Why HDFS Data Becomes Unbalanced
Data stored in HDFS can become unbalanced for any of the following reasons:
- Addition of Datanodes - When new datanodes are added to a cluster, newly created blocks are written to these datanodes from time to time. The existing blocks are not moved to them without using the HDFS Balancer. 
- Behavior of the Client - In some cases, a client application might not write data uniformly across the datanode machines. A client application might be skewed in writing data, and might always write to some particular machines but not others. HBase is an example of such a client application. In other cases, the client application is not skewed by design, for example, MapReduce or YARN jobs. - The data is skewed so that some of the jobs write significantly more data than others. When a Datanode receives the data directly from the client, it stores a copy to its local storage for preserving data locality. The datanodes receiving more data generally have higher storage utilization. 

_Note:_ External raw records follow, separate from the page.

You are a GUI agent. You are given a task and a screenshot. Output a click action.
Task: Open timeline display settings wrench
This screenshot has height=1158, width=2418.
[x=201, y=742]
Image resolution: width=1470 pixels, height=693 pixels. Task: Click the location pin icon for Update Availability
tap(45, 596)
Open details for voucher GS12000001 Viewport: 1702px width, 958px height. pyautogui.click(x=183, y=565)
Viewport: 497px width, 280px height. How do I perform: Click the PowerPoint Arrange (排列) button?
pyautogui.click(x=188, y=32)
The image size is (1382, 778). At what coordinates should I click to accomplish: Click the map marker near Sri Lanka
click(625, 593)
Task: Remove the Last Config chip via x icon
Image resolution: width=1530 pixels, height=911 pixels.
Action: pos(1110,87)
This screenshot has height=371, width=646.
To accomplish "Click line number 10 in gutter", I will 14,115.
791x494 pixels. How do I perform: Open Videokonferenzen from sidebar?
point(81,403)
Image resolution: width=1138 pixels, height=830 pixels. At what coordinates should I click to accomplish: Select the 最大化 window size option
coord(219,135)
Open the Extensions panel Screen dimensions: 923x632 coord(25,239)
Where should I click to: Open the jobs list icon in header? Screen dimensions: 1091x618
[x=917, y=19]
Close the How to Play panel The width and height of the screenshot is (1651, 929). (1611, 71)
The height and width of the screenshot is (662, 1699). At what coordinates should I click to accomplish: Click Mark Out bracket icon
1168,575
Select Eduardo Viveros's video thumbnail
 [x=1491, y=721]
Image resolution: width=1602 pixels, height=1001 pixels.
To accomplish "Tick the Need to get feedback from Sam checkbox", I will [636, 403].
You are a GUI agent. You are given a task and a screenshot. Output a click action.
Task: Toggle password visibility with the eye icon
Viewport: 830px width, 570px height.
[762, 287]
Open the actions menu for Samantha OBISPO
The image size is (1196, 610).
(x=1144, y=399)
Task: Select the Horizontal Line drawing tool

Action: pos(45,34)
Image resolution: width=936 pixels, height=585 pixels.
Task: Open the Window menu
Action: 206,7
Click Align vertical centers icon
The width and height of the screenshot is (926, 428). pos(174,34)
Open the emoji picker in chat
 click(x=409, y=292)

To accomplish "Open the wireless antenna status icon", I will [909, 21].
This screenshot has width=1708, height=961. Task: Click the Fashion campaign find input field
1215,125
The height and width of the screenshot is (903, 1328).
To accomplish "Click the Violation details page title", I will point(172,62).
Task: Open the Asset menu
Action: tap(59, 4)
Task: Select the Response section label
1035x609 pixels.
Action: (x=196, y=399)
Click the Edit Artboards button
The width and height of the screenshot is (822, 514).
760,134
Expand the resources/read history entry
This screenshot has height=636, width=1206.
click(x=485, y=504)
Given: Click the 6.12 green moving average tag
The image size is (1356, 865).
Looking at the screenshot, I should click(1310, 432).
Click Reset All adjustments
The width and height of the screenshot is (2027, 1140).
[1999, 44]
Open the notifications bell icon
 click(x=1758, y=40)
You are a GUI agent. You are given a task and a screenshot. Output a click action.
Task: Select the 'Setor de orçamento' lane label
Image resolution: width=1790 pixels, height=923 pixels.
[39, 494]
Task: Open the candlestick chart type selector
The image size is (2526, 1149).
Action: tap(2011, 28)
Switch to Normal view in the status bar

- Block Allocation in HDFS - HDFS uses a constraint satisfaction algorithm to allocate file blocks. Once the constraints are satisfied, HDFS allocates a block by randomly selecting a storage device from the candidate set uniformly. For large clusters, the blocks are essentially allocated randomly in a uniform distribution, provided that the client applications write data to HDFS uniformly across the datanode machines. Uniform random allocation might not result in a uniform data distribution because of randomness. This is generally not a problem when the cluster has sufficient space. The problem becomes serious when the cluster is nearly full.